Was the eruption a pingo? Oh, no, how misleading. What was there before the eruption may have been a pingo. A pingo is a big mound of earth made by heaving and accumulating frost. It grows slowly, a fingertip’s length a year. Pingos may collapse, yes, but not normally so spectacularly. This was an exploding ex-pingo.

The word may seem to be expressive, a verbal performance of something pushing the flat earth up like a popping bump of plastic or metal. But actually it’s taken from an Inuvialuit word, Greenlandic dialect, and it first meant something like nunatak, except that a nunatak is a peak poking through the ice while a pingo is a peak perceptible under the ice. It was European geographers who borrowed it to refer to these permafrost pimples, which are especially abundant near Tuktoyaktuk. Europeans also added a /g/ to the pronunciation, so it now rhymes with bingo rather than thing-o.

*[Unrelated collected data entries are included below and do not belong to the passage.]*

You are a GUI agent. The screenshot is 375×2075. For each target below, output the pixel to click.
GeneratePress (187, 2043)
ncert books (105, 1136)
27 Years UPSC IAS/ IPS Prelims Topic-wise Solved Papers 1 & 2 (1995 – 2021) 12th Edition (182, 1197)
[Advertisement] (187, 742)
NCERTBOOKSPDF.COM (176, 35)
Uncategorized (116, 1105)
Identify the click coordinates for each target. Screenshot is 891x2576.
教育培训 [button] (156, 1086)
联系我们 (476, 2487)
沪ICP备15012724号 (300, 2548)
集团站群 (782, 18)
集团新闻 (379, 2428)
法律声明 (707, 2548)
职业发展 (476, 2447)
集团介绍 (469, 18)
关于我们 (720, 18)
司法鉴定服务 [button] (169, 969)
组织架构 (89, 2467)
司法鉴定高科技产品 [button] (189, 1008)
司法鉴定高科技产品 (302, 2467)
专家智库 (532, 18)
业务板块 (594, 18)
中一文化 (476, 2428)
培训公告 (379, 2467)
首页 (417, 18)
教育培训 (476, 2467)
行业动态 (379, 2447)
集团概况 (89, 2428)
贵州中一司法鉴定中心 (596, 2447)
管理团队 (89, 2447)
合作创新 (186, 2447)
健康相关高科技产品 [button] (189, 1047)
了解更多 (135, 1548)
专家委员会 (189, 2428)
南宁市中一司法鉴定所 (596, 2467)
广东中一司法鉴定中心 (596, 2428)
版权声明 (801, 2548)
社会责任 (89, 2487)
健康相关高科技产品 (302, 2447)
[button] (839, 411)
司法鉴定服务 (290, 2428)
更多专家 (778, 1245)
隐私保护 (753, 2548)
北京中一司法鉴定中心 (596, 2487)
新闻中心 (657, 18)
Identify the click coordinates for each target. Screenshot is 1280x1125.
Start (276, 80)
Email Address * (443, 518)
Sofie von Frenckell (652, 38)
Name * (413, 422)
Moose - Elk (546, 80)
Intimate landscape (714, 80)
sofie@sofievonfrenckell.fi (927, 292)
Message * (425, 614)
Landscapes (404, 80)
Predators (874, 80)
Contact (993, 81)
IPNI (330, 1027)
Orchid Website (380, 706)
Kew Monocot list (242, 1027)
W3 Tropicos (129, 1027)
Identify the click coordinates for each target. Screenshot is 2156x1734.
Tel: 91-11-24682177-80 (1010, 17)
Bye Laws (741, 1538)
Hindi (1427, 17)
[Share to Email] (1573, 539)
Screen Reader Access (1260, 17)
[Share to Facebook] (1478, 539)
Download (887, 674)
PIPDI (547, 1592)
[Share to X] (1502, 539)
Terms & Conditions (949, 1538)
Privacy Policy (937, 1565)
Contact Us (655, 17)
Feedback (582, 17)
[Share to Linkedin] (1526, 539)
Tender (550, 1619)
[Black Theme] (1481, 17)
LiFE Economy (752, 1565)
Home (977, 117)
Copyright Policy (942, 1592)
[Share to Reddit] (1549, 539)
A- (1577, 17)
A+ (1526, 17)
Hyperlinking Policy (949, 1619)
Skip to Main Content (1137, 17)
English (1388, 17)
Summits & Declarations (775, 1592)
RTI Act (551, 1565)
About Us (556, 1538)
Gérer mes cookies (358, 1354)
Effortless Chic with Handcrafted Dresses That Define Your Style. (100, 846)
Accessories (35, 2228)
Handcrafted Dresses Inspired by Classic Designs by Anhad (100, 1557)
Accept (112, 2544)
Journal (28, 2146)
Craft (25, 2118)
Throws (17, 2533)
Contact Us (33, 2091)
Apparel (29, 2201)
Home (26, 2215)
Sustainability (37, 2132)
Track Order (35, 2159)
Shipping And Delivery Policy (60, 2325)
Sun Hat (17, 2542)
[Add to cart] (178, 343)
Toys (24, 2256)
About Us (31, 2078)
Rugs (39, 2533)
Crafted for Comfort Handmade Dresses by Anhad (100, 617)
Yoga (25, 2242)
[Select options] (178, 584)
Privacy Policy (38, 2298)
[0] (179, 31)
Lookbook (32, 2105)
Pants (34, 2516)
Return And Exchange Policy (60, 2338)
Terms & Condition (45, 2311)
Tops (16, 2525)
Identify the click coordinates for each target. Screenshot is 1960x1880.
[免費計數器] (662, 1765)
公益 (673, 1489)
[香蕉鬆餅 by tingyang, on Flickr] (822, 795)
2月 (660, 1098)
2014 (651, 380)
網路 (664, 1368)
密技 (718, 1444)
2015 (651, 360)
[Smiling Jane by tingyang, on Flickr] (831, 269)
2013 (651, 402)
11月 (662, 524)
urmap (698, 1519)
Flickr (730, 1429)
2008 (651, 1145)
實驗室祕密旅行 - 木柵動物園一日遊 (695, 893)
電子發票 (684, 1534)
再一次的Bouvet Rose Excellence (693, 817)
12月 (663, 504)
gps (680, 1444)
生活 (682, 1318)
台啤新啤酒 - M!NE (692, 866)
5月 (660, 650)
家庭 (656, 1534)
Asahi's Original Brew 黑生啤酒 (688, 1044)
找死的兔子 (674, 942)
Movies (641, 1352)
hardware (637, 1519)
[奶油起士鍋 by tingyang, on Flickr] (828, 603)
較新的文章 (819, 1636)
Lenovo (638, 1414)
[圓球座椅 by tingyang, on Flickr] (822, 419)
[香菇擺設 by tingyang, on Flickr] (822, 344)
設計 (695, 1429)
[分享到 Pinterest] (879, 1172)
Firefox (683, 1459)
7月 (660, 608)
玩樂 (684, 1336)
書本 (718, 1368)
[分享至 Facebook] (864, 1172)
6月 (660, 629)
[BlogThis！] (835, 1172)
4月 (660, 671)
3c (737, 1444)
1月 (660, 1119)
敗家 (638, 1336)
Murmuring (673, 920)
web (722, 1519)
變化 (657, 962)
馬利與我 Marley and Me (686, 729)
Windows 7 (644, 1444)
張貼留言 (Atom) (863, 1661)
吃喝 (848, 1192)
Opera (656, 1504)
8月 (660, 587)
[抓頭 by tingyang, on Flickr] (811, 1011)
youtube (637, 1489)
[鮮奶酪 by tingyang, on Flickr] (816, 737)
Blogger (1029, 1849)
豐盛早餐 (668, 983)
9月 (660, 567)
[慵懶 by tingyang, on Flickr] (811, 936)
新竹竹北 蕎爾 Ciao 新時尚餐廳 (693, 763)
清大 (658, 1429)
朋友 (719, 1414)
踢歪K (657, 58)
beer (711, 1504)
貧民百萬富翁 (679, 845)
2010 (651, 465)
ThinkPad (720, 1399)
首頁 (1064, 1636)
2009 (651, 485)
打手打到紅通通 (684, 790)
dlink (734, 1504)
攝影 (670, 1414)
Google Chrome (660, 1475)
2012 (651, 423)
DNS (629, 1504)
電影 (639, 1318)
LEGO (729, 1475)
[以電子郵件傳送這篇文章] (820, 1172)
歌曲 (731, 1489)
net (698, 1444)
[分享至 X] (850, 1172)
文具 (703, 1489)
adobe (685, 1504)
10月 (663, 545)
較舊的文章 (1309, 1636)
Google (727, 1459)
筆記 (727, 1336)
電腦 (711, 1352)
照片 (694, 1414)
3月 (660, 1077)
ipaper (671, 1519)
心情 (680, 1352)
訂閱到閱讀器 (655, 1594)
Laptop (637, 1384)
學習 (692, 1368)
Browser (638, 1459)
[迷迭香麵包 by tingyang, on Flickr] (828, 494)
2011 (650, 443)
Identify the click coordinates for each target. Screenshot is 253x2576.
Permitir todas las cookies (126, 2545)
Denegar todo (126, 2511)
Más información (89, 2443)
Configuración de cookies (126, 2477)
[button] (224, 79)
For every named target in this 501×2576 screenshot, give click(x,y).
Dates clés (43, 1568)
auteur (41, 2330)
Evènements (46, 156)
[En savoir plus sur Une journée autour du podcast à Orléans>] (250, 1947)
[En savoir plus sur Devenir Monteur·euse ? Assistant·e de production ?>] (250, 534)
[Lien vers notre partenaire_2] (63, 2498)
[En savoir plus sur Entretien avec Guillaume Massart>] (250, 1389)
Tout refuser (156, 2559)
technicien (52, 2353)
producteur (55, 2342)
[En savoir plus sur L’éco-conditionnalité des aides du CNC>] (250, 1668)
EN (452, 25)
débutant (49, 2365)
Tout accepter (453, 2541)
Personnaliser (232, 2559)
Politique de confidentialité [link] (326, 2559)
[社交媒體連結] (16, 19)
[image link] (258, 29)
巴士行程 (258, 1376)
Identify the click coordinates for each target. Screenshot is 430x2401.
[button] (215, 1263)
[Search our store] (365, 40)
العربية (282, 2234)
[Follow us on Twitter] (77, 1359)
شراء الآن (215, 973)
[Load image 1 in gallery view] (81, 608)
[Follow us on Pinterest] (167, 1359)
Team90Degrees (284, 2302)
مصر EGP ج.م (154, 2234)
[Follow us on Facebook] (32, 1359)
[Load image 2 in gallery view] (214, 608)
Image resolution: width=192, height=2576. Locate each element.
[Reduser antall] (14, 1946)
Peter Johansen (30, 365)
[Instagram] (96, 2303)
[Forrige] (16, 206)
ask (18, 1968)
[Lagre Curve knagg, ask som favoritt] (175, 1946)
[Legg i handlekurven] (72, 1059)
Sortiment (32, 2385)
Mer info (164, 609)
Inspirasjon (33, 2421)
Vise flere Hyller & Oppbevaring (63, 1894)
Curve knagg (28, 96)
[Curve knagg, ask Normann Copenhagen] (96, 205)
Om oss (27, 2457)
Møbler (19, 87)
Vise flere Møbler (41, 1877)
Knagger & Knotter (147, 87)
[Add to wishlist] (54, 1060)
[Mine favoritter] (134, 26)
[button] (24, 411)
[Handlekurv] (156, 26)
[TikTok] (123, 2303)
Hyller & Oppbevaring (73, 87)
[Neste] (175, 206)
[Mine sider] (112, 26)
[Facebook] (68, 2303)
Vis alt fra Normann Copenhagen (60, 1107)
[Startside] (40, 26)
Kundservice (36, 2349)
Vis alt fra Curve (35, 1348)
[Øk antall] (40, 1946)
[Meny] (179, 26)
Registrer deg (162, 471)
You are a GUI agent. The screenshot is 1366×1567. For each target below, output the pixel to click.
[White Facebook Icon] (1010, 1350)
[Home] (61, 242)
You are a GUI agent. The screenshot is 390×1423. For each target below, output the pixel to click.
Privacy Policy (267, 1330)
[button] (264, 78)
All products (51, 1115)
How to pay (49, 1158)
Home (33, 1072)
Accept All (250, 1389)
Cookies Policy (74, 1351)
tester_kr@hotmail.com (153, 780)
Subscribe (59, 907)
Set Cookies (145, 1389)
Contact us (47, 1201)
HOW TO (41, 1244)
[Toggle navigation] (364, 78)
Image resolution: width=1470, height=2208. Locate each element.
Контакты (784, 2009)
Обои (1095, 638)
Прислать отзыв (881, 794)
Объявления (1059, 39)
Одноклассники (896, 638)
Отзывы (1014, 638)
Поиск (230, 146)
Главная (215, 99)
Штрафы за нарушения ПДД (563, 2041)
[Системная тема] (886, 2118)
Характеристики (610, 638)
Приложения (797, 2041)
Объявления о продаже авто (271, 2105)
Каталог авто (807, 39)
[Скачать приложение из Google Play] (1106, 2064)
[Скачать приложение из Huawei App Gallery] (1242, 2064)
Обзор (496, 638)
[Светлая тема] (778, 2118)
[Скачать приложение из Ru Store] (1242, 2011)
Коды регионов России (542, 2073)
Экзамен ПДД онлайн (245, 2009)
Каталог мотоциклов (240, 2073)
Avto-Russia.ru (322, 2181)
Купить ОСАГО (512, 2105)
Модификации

So where is this Yamal Peninsula? If you’ve never heard of it, it’s not the end of the world. Or actually, it is, as the news media have been fond of pointing out in the stories today about this pit. In the local Nenets language, Yamal means ‘the end of the world’. But not the end with the penguins. Have a look at a map of Asia. Look at the top of Russia, the rough backbone of Siberia against the Arctic Ocean. There’s a canted eyebrow of an island east of Scandinavia: that’s Novaya Zemlya, which means ‘new land’. Directly south of its eastern tip, across the Kara Sea, is the Yamal Peninsula. New land lies above the end of the world, just like the heaped earth around the new crater that’s an empty pit, a pinhole somewhere in that gelid tip, the opening that perhaps was a pingo.